2:25 PM CST, February 25, 2013
It may be impossible to write a drama about politics that doesn’t come off as ham-handed, over-the-top, and laughable. This is probably because actual politics reverberate with mundane news-cycle non-events, punctuated by overseas disasters and domestic high school snippiness and gossip-mongering. Politics is too stultifying to actually dramatize for film or television.
This is probably why the Netflix original series “House of Cards,” which my roommate and I just finished watching, doesn’t even bother to be anything other than a satisfying, cliché-riddled soap opera. But wow, was it fun to watch.
Kevin Spacey plays egotistical, manipulative, sociopathic Democratic Majority Whip Frank Underwood, who schemes to—well, it’s only intermittently clear. But he’s got a ruthless political fixer/ enforcer named Stamper, an ice queen wife played by Robin Wright, and a coke-addict, alcoholic Philadelphia congressman named Peter Russo under his thumb.
(Incidentally, if you ever wondered how I would behave if I got elected to Congress, check out Pete Russo, episodes 1-3 and 11.)
Oh, he’s also got a mistress and reporter-lackey named Zoe Barnes, who goes from working at the prestigious Washington “Herald” to a new media scoop-scooping website called Slugline.com. It is here that “House of Cards” reaches its most hilarious zenith. Zoe Barnes walks into the Slugline offices where cool kids in hoodies type their stories on bean bags and the office walls are decorated with murals of closed fists.
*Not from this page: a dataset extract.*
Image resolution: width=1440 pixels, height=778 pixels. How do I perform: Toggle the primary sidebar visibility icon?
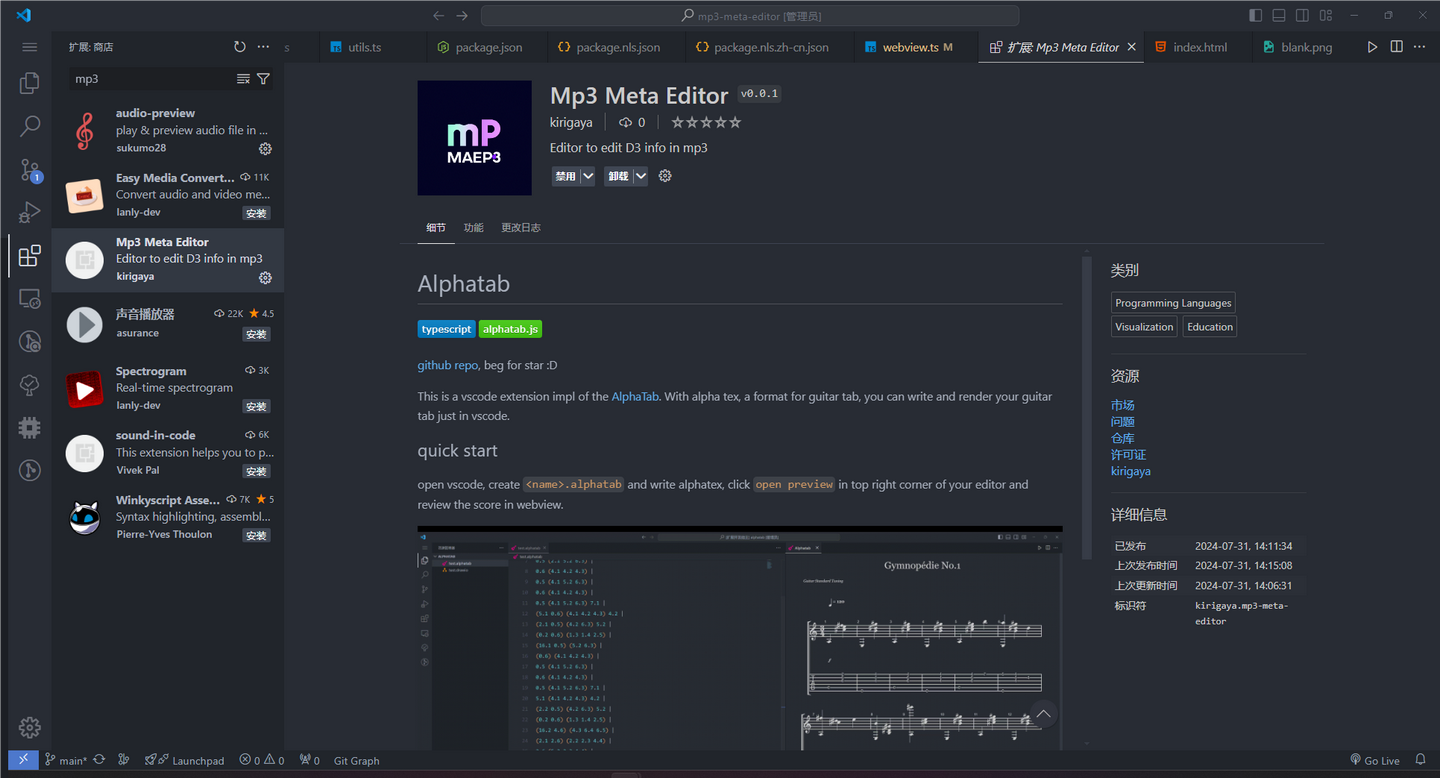click(x=1255, y=15)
Print media is so dead, all you hep cats!
For shizzle, Slugline.
The awkwardness extends to the actual politics Frank Underwood constantly machinates over. Apparently a newly elected Democratic president is trying to pass a major education reform bill that sounds like it would have about as much chance of passing a Democratic Congress as the Ryan budget. Yet this is about the most realistic thing to happen in the “House of Cards” alternate political universe. Without giving anything away, I’ll just say there are easier ways to deal with political enemies than many of the routes Frank chooses. “The Wire” this is not.
Nevertheless, my roommate and I raced through the show because there’s something undeniably guilty-pleasure fun about watching Kevin Spacey with a droll South Carolina accent concoct ever more elaborate plans to further his ambitions. For one of the show’s hooks, Underwood often breaks the fourth wall and addresses the audience directly to explain what he’s up to. It’s totally silly, but maybe that’s why I ended up loving the ploy.
The one surprise here is Corey Stoll, who plays Russo. The role is every Bad Congressman cliché piled high, yet Stoll brings a tenderness and sense of humor to the part that makes it the stand out performance. One of the things that writers of all stripes seem to get wrong about people with addictions is how charming and likeable those individuals can be. I think of “The Doors” movie where Oliver Stone portrays Jim Morrison as never without a bottle in hand, so you’re left only knowing the self-destructive half and not the half that drew everyone to the individual in the first place. For whatever reason, the writers and Stoll nail this aspect of Peter Russo, who comes off as the most fully realized and well-written character.
As for Netflix, it’s well known that they spent a small fortune to produce this show, but apparently it’s paying off by creating brand loyalty to their streaming service. Fine by me. I view Netflix as the greatest thing to happen to humanity since the cure for Polio. It’s also probably smart that Netflix decided to go with a glorified soap opera before they tried to reinvent the wheel. The next undertaking will be the long-awaited return of “Arrested Development,” and I’ll be shocked if I somehow don’t bury all thirteen episodes in the first 24 hours they’re available.
Is Netflix reinventing TV the way Slugline reinvented journalism? It’s possi-shizzle.